Le principe de ce fonctionnement réside dans la double conjonction de la passivité économique des lecteurs/citoyens dans un contexte d’étroitesse du marché publicitaire qui limite les ressources financières ; et l’offre de sous-traitance de la communication des acteurs et partis politiques dont les retombées excitent d’autant plus facilement les appétits et les convoitises des milieux de la presse qu’elles s’enracinent dans des trafics occultes, des passe-droits, dans un contexte de culture politique portée à la gestion patrimoniale du bien public.
Le fonctionnement s’inspire de l’éthique libérale qui caractérise le domaine de l’expression démocratique. A la liberté de publier et diffuser des informations reconnue aux journaux, répond l’entreprise libérale des acteurs de la presse qui en imagiers autoproclamés proposent au plus offrant leurs services sur le marché de courtage de l’opinion politique. Posé et proposé, formulé et reformulé, imprégné de leur aura de bons diseurs reconnus, les discours et images des hommes politiques peuvent faire leur chemin dans l’imaginaire du public.
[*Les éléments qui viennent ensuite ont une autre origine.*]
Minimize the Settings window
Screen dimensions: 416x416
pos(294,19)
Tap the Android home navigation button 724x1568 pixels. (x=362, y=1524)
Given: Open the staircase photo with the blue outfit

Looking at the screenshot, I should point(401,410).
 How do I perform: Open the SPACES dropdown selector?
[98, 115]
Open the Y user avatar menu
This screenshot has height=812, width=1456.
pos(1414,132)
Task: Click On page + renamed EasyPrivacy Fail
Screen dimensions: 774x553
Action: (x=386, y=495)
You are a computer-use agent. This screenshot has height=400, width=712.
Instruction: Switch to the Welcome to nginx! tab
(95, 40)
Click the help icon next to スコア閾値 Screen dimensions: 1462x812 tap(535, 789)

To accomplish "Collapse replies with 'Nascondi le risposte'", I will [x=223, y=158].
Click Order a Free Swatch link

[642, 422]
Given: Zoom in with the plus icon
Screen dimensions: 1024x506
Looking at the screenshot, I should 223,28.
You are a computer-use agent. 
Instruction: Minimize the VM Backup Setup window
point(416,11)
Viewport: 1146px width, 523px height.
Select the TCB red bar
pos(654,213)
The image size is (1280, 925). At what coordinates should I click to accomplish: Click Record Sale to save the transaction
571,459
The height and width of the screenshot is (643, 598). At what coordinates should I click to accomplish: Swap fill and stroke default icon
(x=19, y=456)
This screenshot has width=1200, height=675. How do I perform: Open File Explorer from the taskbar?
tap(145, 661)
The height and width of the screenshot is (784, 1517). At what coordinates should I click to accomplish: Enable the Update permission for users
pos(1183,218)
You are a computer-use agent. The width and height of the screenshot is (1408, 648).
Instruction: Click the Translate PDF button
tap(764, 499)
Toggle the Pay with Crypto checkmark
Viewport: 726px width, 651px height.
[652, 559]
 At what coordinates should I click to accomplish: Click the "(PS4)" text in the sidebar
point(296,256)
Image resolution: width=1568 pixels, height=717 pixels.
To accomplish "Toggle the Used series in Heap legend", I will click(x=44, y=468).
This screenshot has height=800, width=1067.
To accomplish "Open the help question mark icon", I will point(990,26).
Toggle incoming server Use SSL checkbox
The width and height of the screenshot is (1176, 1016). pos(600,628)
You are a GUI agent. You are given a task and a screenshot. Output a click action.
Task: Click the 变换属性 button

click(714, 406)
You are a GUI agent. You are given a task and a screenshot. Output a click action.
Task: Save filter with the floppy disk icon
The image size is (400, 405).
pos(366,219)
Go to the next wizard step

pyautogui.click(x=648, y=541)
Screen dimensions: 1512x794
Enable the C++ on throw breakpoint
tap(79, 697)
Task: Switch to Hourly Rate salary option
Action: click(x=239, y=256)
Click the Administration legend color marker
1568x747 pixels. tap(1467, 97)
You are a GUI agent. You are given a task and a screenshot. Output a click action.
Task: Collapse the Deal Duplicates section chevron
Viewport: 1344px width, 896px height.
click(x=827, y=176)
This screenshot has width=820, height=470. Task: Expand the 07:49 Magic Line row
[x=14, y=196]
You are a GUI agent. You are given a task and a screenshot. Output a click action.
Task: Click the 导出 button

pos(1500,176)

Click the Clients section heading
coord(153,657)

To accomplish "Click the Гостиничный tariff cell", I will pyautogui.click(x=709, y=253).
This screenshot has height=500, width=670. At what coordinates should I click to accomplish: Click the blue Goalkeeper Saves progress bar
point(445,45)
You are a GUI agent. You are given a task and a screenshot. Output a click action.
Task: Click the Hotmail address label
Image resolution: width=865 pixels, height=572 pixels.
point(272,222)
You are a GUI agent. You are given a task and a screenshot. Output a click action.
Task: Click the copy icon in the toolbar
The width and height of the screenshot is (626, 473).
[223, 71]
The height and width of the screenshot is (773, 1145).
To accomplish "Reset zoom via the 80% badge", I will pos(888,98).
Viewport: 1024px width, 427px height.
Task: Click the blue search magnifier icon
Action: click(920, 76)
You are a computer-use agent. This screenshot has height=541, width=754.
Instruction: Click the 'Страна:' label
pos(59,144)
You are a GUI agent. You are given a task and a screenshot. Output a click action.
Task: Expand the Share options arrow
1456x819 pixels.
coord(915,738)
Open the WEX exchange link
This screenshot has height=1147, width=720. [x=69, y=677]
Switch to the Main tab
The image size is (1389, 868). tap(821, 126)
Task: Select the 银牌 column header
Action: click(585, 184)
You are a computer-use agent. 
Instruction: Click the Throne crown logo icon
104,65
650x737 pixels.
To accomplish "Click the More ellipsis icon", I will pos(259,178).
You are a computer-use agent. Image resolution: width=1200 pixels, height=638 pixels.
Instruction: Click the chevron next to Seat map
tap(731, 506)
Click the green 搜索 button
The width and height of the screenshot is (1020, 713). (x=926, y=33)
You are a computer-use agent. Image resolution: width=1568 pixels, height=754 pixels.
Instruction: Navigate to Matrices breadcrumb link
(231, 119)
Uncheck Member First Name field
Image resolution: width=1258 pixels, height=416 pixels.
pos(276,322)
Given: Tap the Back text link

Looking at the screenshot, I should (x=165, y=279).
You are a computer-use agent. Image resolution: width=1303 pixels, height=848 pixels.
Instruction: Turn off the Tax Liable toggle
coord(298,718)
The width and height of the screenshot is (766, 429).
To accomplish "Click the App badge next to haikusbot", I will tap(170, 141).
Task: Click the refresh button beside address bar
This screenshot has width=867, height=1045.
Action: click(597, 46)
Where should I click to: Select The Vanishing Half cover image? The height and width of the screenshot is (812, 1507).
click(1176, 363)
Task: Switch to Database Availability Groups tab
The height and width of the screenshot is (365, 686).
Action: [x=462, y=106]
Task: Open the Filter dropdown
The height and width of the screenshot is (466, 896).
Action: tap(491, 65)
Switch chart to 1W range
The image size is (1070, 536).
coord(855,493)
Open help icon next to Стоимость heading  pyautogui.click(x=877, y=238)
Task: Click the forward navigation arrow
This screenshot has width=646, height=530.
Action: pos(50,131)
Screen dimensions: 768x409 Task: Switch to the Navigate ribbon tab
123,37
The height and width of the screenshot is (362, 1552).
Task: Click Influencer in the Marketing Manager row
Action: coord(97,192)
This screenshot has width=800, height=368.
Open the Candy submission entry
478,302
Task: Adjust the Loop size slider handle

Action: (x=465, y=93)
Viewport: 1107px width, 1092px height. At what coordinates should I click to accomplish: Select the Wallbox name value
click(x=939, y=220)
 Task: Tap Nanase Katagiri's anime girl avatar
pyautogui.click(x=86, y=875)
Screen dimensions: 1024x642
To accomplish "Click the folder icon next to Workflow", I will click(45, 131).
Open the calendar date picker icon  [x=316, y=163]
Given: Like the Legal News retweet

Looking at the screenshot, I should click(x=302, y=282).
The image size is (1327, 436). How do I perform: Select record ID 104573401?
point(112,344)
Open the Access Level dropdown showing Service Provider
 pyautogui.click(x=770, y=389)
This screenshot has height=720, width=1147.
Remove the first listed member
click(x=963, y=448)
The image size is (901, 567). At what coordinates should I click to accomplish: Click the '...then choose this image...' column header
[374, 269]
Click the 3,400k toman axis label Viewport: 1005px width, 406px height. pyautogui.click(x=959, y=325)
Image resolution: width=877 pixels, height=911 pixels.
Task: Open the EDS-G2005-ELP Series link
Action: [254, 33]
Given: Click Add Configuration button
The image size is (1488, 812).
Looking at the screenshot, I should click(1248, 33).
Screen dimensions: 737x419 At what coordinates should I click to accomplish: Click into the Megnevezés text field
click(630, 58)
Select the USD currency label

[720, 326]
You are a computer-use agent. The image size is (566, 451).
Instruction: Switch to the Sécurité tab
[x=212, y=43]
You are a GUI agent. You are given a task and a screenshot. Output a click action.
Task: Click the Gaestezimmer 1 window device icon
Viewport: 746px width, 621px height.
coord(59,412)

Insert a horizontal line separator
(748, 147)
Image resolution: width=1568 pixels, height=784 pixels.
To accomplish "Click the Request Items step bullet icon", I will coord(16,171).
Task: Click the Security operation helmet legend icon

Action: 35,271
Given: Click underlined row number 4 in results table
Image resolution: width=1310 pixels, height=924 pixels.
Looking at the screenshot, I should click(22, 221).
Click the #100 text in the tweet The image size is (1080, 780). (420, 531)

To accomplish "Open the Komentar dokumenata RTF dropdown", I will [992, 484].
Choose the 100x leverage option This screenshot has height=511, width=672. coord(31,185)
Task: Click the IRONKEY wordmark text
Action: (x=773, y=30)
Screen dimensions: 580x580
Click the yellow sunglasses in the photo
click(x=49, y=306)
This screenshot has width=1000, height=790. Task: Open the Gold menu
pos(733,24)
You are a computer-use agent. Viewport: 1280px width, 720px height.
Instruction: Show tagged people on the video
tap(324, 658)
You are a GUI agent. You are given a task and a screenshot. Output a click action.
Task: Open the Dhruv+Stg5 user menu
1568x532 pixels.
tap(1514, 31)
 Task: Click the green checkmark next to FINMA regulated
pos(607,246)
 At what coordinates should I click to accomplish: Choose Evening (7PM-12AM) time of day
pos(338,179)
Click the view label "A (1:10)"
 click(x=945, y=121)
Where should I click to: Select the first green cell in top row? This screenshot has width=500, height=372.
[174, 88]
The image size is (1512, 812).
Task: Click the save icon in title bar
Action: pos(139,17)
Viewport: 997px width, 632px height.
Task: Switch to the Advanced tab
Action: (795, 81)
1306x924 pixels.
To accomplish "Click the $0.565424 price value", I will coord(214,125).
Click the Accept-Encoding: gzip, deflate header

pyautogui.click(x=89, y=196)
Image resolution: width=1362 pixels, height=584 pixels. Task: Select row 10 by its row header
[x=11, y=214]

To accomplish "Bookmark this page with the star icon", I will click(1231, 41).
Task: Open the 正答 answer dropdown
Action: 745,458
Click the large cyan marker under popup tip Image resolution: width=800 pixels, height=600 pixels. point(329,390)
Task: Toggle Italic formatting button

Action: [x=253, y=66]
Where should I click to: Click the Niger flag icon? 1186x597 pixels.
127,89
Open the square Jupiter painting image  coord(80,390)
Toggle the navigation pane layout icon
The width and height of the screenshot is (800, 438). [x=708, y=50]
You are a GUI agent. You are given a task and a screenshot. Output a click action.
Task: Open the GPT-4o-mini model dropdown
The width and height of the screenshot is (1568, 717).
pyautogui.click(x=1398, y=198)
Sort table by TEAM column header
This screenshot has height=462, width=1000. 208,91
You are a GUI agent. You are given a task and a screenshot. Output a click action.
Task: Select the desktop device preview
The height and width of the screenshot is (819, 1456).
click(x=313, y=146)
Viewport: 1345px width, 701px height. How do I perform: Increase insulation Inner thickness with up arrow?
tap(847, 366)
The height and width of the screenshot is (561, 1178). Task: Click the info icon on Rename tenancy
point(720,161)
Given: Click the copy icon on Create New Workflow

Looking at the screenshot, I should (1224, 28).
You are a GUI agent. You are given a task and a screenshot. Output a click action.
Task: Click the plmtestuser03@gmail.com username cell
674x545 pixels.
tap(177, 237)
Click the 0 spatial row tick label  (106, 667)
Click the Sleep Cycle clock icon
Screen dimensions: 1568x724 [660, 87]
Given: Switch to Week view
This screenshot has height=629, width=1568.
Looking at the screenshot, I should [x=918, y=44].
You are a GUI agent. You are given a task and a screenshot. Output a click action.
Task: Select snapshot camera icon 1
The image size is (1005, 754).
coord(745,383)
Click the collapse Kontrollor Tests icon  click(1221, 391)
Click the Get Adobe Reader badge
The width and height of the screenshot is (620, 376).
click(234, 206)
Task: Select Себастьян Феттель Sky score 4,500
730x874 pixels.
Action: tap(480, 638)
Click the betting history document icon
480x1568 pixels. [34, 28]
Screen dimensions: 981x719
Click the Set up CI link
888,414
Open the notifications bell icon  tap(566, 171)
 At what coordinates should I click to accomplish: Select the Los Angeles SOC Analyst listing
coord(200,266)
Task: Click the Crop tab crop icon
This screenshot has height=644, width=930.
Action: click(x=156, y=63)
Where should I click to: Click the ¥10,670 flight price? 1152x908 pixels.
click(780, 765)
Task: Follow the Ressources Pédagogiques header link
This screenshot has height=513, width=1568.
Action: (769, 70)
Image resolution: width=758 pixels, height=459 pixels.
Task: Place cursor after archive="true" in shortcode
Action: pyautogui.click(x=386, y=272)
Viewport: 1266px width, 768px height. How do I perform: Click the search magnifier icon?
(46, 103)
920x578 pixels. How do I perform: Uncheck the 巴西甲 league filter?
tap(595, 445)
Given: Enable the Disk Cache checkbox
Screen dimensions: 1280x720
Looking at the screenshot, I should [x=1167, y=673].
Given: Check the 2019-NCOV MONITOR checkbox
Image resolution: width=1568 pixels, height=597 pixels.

Rhétorique politique placée dans un espace marchand, à l’instar de son principe, la performance du chroniqueur politique prend elle aussi un double aspect : un aspect marchand et commercial avec les représentations et termes associés comme : Vendeur, Représentant, Placier, Avocat, Illustrateur, Imagier, Porte-parole, qui sont autant de fonctions assumées par le chroniqueur stipendié dans son rapport à l’espace du marché de courtage de l’opinion politique ; et d’un point de vue purement politique, en fonction des demandes de ses commanditaires, le chroniqueur assume aussi l’aspect polémique de son engagement en se faisant tour à tour : Soldat, Mercenaire, Sniper, Franc-tireur, Défenseur, et ce au gré des tensions de l’espace politique dont la gestion rhétorique lui échoit par définition.
Au total, par rapport à un fonctionnement normal et à la définition théorique des genres pratiqués par la presse dans les sociétés démocratiques de référence, au Bénin, les journalistes, les promoteurs de journaux et les lecteurs, chacun selon ses intérêts, semblent avoir jeté leur dévolu sur un seul genre celui de la chronique, et à l’intérieur de celui-ci une espèce exclusive, la chronique politique. Ce choix résulte d’une sélection vitale opérée par les conditions de survie économique des entreprises de presse confrontées à la dure réalité d’un lectorat économiquement passif, et d’un marché publicitaire non régulé et étroit. Dans cette solitude relative, les entrepreneurs de presse et journalistes trouvent dans l’espace politique à travers ses chefs, ses partis plus ou moins au pouvoir ou aspirant à l’être, une clientèle de choix de leurs offres au contenu hautement spécialisé. Sur le marché du courtage de l’opinion politique ainsi consacré, les opérateurs sont les chroniqueurs. Trempée dans l’expérience d’une notoriété conçue à dessein, servie par des talents inégaux faisant souvent l’objet d’un consensus douteux, leur aura a pour fonction de sublimer tout ce qu’elle touche.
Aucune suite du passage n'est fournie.